→ Brief:
Repeat every entry word for word, skipping the pictures.

[Items from a dataset]
☆ ☆ ☆
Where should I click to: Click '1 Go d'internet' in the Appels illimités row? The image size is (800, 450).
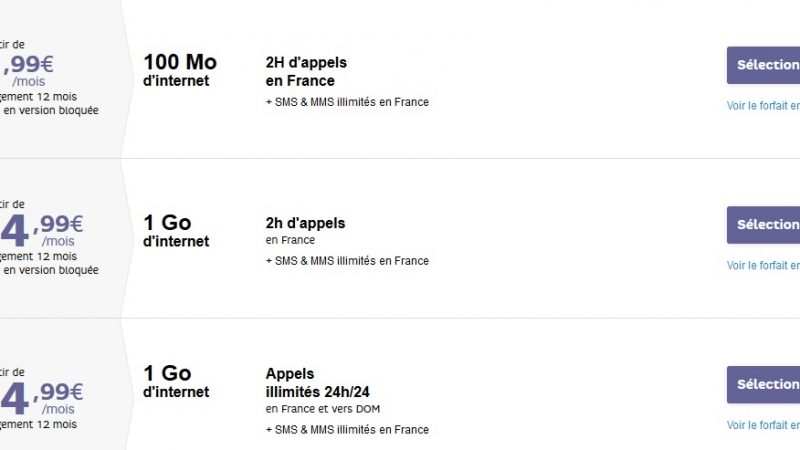(176, 382)
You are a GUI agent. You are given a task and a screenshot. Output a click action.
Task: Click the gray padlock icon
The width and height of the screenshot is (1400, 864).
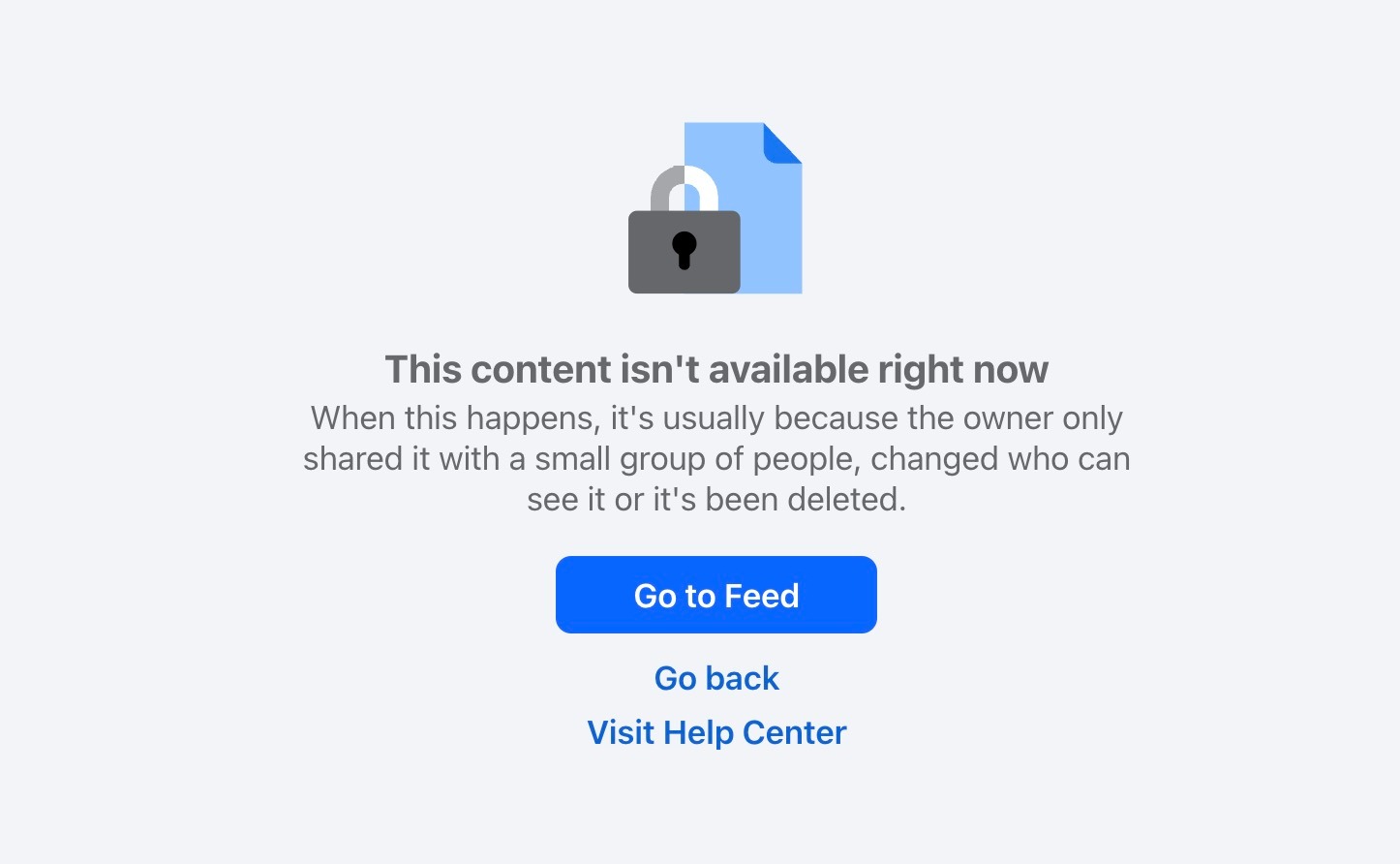[685, 231]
☆ ☆ ☆
→ Task solution:
Where should I click to: Click '1 Go d'internet' in the Appels illimités row? The image size is (800, 450).
(176, 382)
You are a GUI agent. You are given a task and a screenshot. Output a click action.
Task: Click the gray padlock icon
The width and height of the screenshot is (1400, 864).
[685, 231]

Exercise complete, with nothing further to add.